§ **EXERCISE SET**
1: Reproduce the waterfowl hunting thread word for word, from "NOW IF YOU REALLY" up to and including "(Sep 22, 2002)".
2: Extend the forum thread on the CWAC waterfowl meetings, picking up after its final sentence.

§ **GIVEN TEXT**
────────────────────────────────────────
NOW IF YOU REALLY WANT TO GET P.Oed. :yikes: JUST GO TO TWO OR THREE STRIGHT (PUPPET SHOWS) CWAC MEETINGS--- The DNR/NRC does as they see unfit. After thay crack up at the bitcin and infighting.:rant:


----------



## duckman#1 (Sep 22, 2002)

Sounds like someone should video record the meeting and post it on youtube then we all can see exactly what is proposed and why :evil:

Since you brought up the meeting, is it open to the public or not? I know that the public isn't allowed to speak out at them, but can the public have a seat and watch? If I understand it correctly, this group (CWAC) is suppose to represent the opnions of the majority of the waterfowl hunters in Michigan correct? NOT the opinion of Delta, MDHA, DU, ect? If so, how do they get the opinion of the majority of hunters then? (majority of hunters don't belong to clubs)
────────────────────────────────────────
§ **SUPPLIED MATERIAL**
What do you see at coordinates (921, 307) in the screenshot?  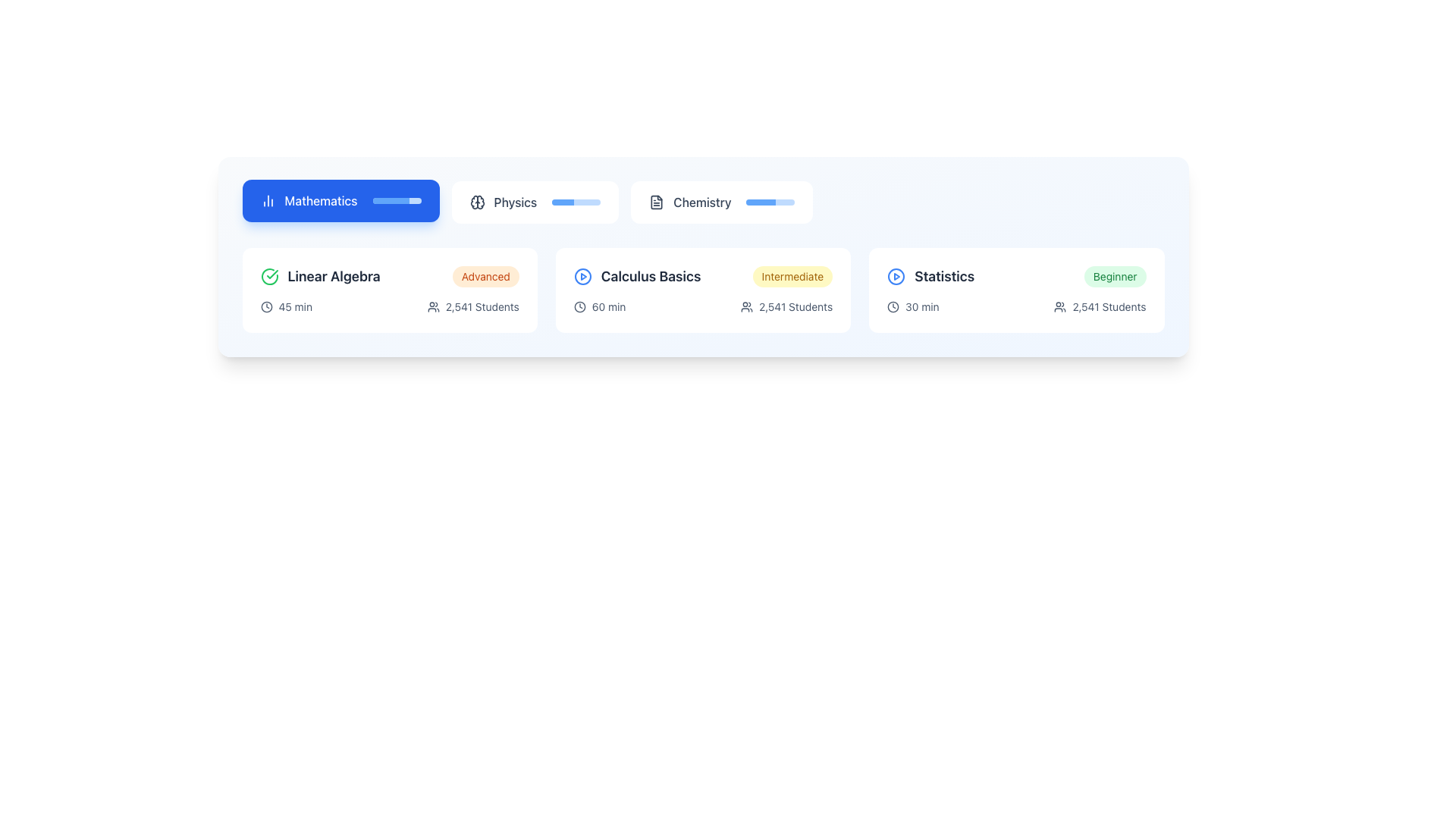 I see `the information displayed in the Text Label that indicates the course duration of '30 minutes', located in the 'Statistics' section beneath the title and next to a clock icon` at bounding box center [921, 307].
────────────────────────────────────────
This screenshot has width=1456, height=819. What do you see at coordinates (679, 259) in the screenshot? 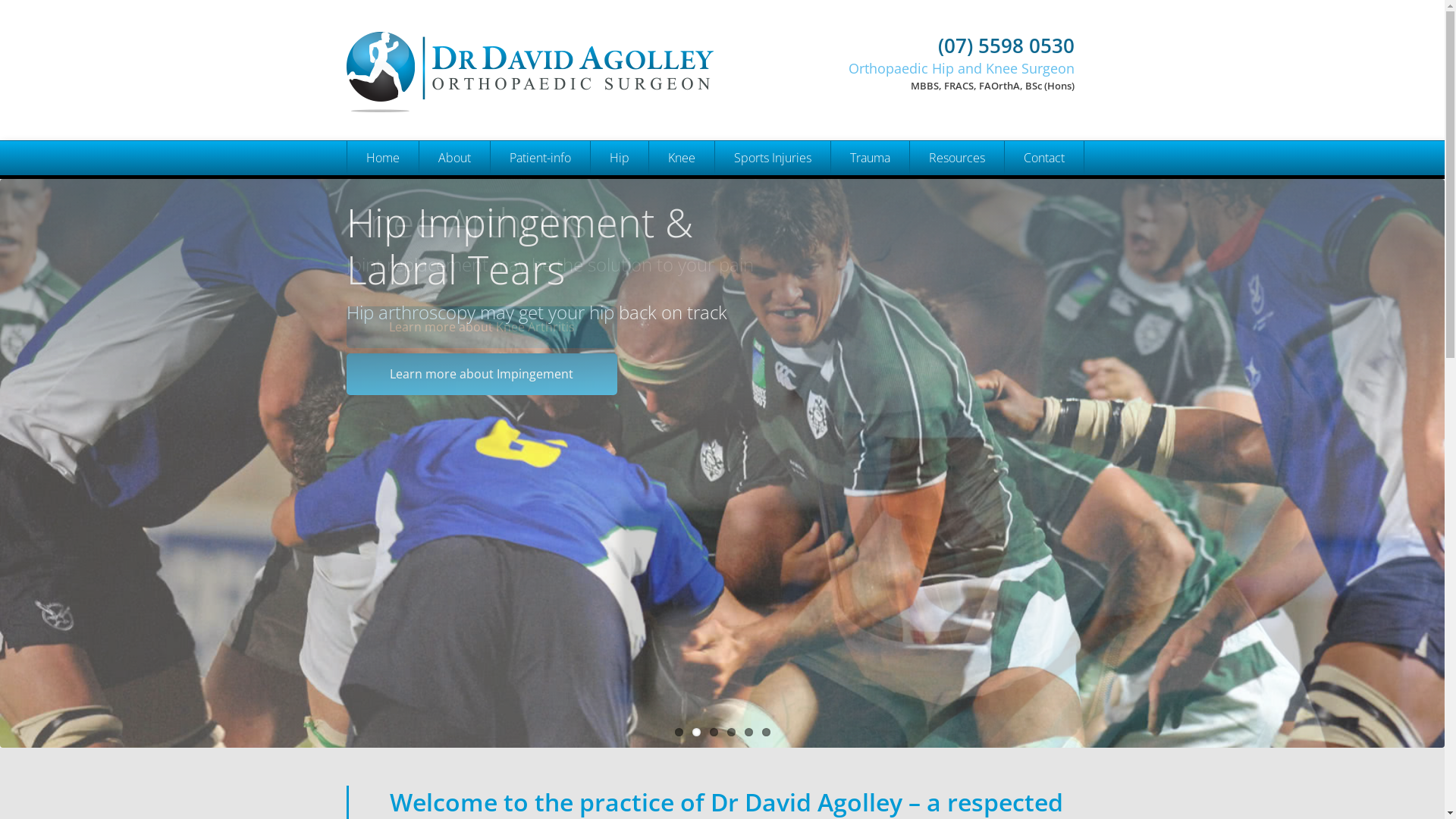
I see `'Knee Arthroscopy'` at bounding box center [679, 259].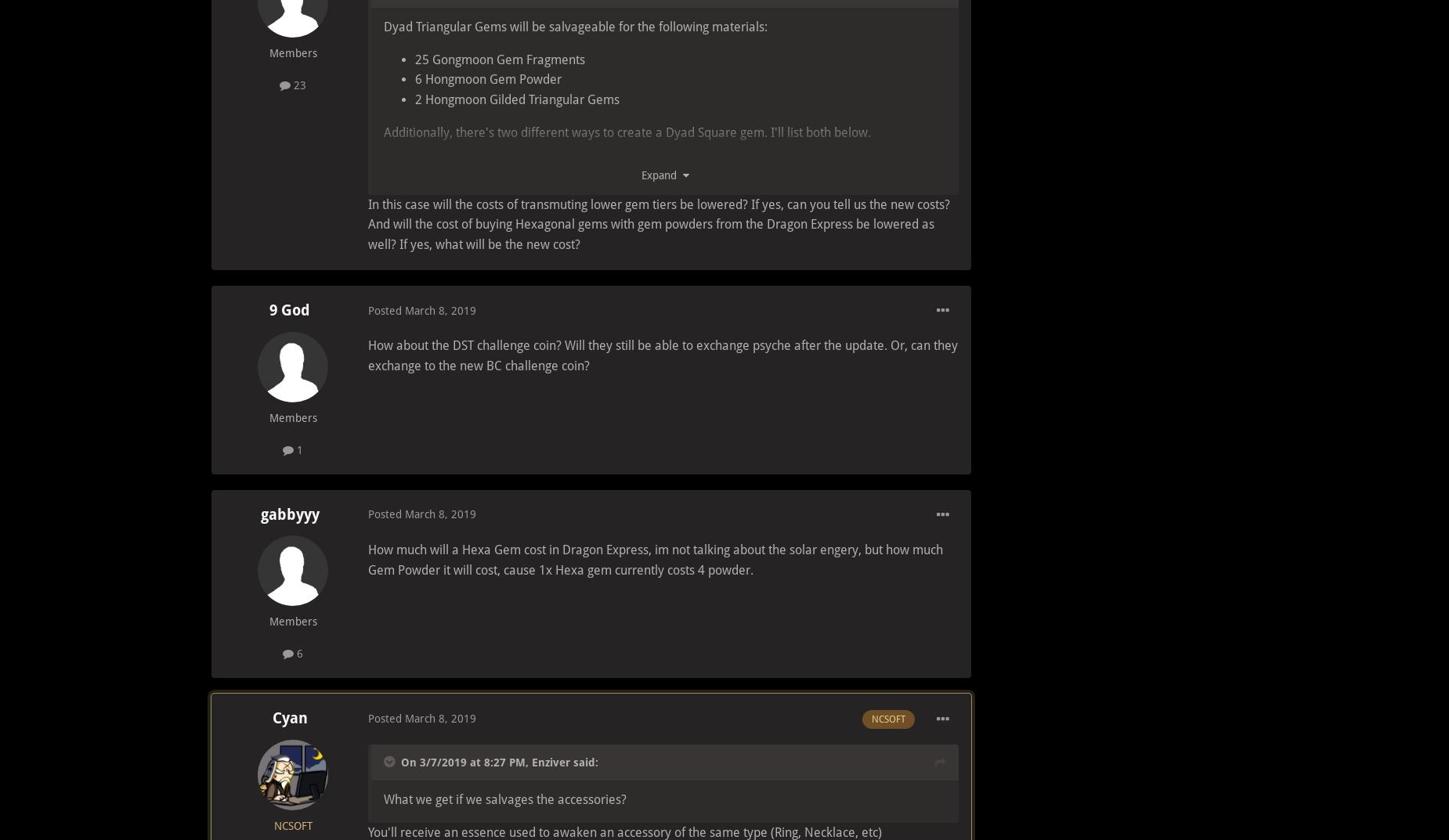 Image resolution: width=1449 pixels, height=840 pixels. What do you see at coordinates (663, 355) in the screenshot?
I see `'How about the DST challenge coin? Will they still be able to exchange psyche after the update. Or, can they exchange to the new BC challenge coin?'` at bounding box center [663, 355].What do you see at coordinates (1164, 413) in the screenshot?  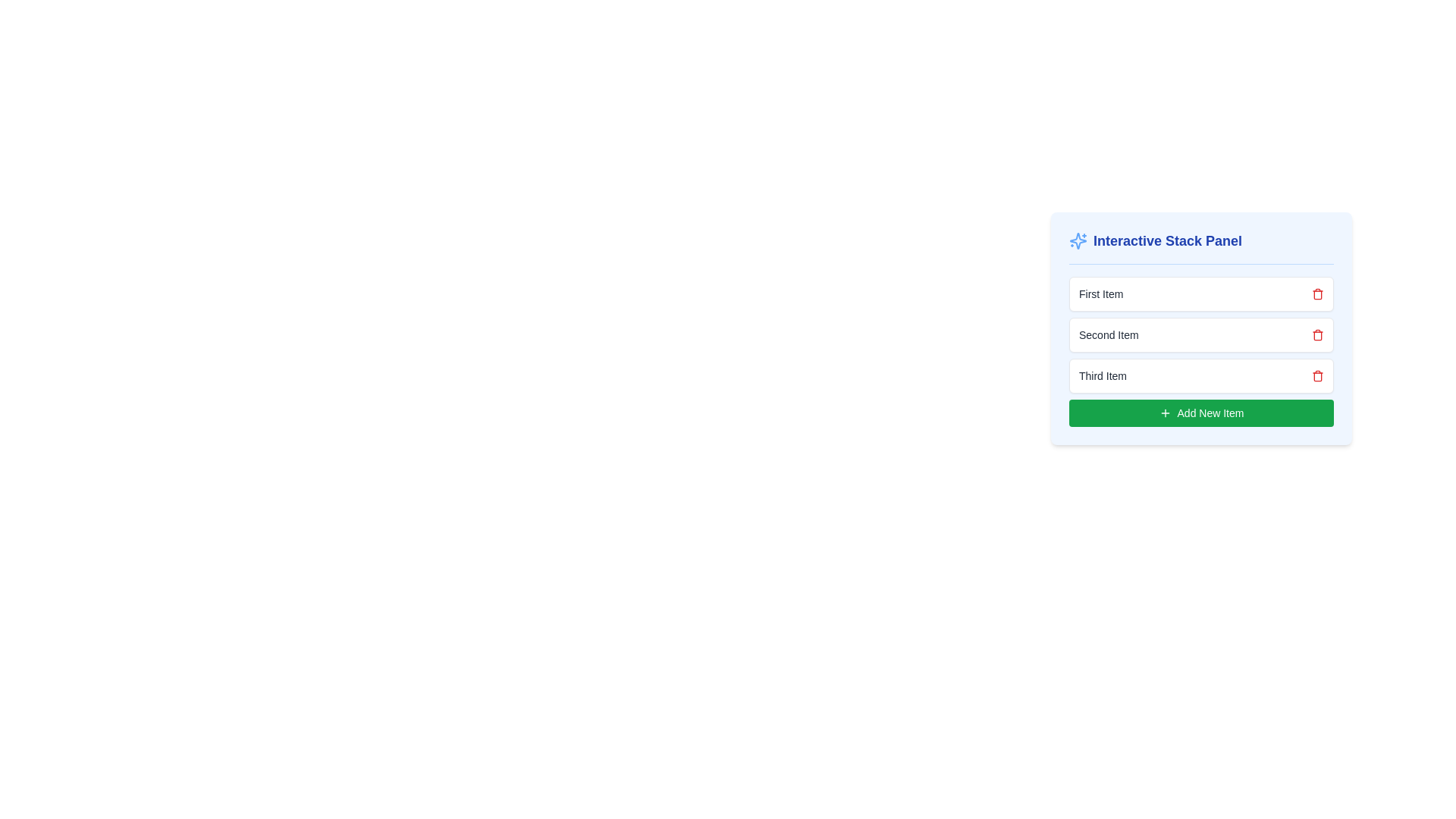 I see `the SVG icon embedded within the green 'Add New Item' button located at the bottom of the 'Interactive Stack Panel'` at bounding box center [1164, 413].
────────────────────────────────────────
§ **OUTPUTS**
1:
NOW IF YOU REALLY WANT TO GET P.Oed. :yikes: JUST GO TO TWO OR THREE STRIGHT (PUPPET SHOWS) CWAC MEETINGS--- The DNR/NRC does as they see unfit. After thay crack up at the bitcin and infighting.:rant:


----------



## duckman#1 (Sep 22, 2002)

2:
I have never been surveyed at a MDHA meeting and I've never been survey at a DU gathering so I'm just wondering how they (CWAC)gather the info?


----------



## Duck-Hunter (Mar 31, 2005)

Saturday, Sunday, Monday, Tuesday, Wednesday, Thursday, Friday I dont give a damn. I will be out there no matter what. even though it is nice to have the opener on a saturday. 

That zone 4 idea is not a bad idea. The last couple seasons have been slow down here becuase by the time the flight birds show up the season has ended.


----------



## William H Bonney (Jan 14, 2003)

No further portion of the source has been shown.